Saturday, April 10, 2010

"Doing Church"

Throughout the last semester or so, I've been participating in the gospel choir on campus, an experience that undoubtedly deserves its own post. But there's one thing that I haven't quite figured out how to get past. There's an idea in gospel choir culture called "doing church". A revved up song begins and you can hear someone in the choir say, We're going to show you how to do church today! The enthusiasm is great, but the theology is all wrong.

You see, God doesn't call us to "do church". He calls us to be the church. "Doing church" indicates that it can be something that is started and stopped, picked up and dropped off; it's the idea that church is an action to be done rather than something to be a part of like a finger is a part of a body.

And frankly, I feel like this idea is perpetuated outside of the "church" experience as well.

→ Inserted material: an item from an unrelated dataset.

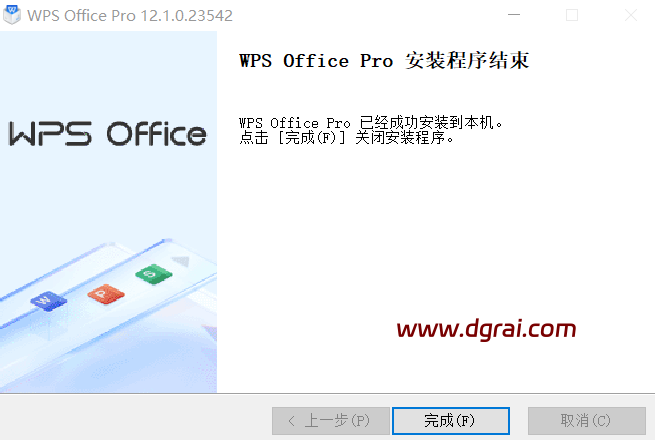Minimize the installer window
The image size is (655, 440).
click(x=514, y=15)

I see students all the time that come to gospel choir rehearsals, pray aloud while holding hands (and twice a rehearsal, mind you), then walk out the doors and immediately say a nasty word to someone, remove one too many articles of clothing, curse like sailors, or cop an attitude. And I suppose, if your idea of church involves the idea of "doing church" then after church has been "done", it can be turned off or left in that room, and life can resume as if nothing ever happened. For those that "do church", it seems that God can only live where church is "done".

But, oh, how visibly He does live there, where church is "done". More than once in any given rehearsal, I can hear someone say, Whew...I feel the Spirit, or, The Spirit is movin' here today, or something to that affect. Peoples' bodies move, their voices escalate, songs grow ever longer...and longer...and longer. Now, please don't misunderstand me here. I do believe that the Spirit can move a person (to dance, to sing, to cry, to whatever...), and I believe that the Spirit can move someone through music. I have been moved by music more times than I can count. But I find it a bit too ironic that the Spirit doesn't move these same people outside of rehearsals or performances in any such visible ways. Does the Spirit only act in a certain way at a certain time?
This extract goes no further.